Cell phone policy questioned due to possibility of cheating
September 29, 2011
Filed under Features
A new age of casually using cell phones during school has arrived. Recently, the KatyISD administration issued a new policy concerning tbe use of cell phone devices during school for students. Students are allowed to use their cellular devices as long as the usage remains limited in the hallways and during lunchtimes. The new policy regarding the use of cell phones has received a warm response overall, including from the faculty. However the concern remains: will the new policy make it easier for students to cheat?
According to Algebra II and Pre-Calculus teacher Mary “Missy” Birch, she does not anticipate students desiring to cheat via their electronic devices. Despite this, the math department did decide on taking precautions to prevent student temptations.

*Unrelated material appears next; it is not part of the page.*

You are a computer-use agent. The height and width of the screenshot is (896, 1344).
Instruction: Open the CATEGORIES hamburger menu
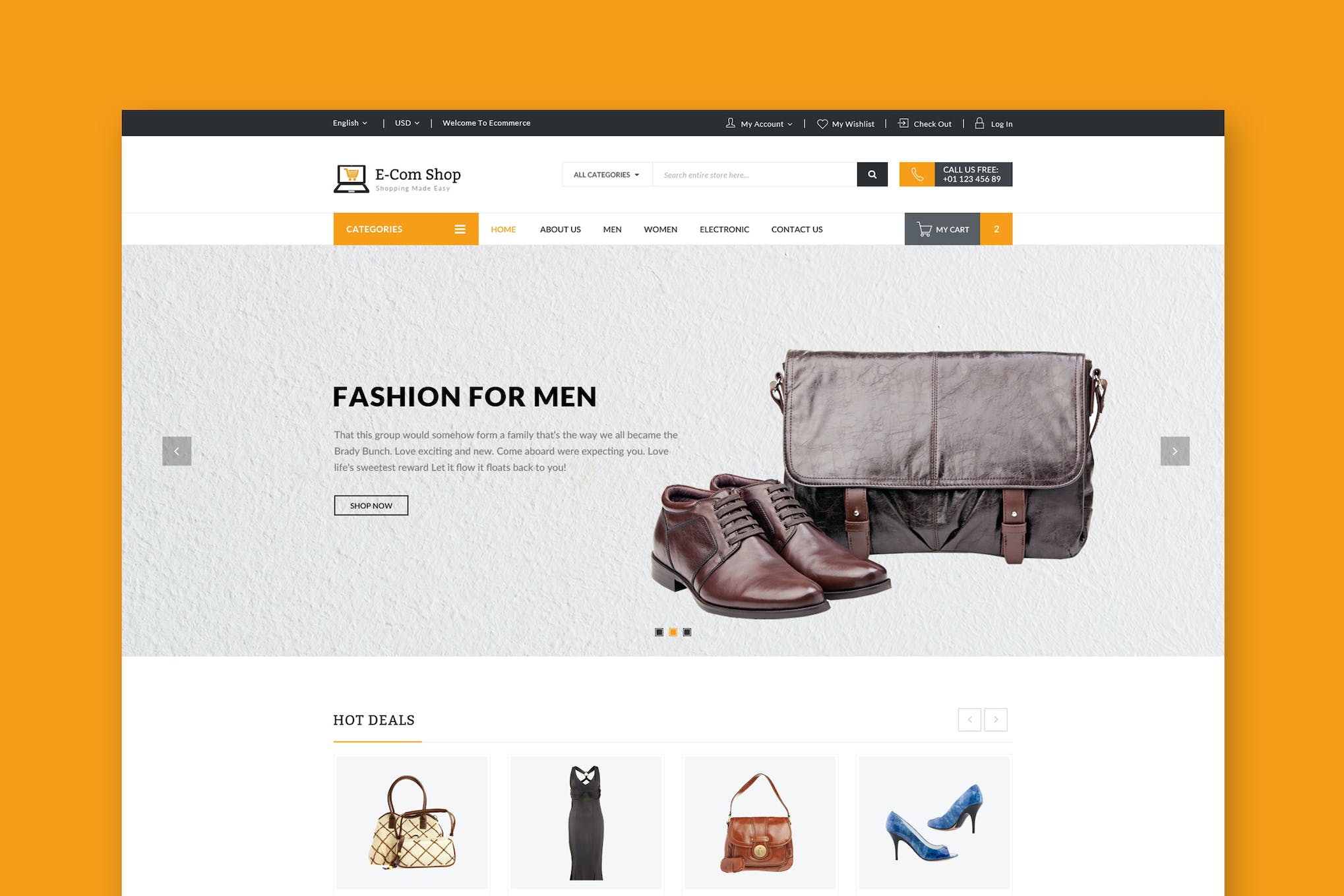pyautogui.click(x=460, y=228)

“We in the math department decided to have kids place cell phones on the ground, upside down,” Birch said. “[However] we do not anticipate students cheating in class, just trying to diminish the temptation. We know that the kids can slip [the cell phones] out of pockets easily, so we have them place [them cell phones] face down on the floor. So we can see better if people are trying to get information out of pockets.”
Even so, Birch expressed relief about not having to take disciplinary action every time a student tries to use his or her cell phones. In the past, teachers disciplined students by taking away their cell phones in class. Ultimately, parents would be forced to pick up their child’s cell phone and pay a $15 fine to retrieve the device.
“[I am glad] we do not have to deal with discipline of it,” Birch said. “I do not mind if kids listen to music while doing assignments. I listen to music when I grade my tests. However, there should not be a need to text or talk. We are too busy having fun in math.”
Senior Daniel Cook agreed that being allowed to use cellular devices is helpful in terms of completing assignments for class. The new policy is also helpful in case an emergency occurs during school.
“It is a lot more useful to get stuff done,” Cook said. “[It is] useful for getting stuff from parents. It is our contact to the outside world. If there is a fire, we can get out phones.”
The new policy was enacted with the hopes of stimulating learning for student achievements. However, the new policy did not change much in terms of cell phone use according to junior Courtney Edmonds.
“People use their cell phones anyways,” Edmonds said. “Some people need to use it to text parents. [The policy] is more convenient.”
Senior Ashley Ramsey believes that the new policy allows students to be more responsible for themselves and therefore can be trusted to not cheat.
“I do not think it is easier,” Ramsey said. “[The policy] is more respected because the students feel like they are being more trusted.”
Despite increased freedom in terms of technology, the school faculty and administration continue to emphasize and enforce that cheating is an unacceptable behavior.
“As far as cheating goes, it is always easier to just learn the material rather than come up of a way to cheat,” Birch said.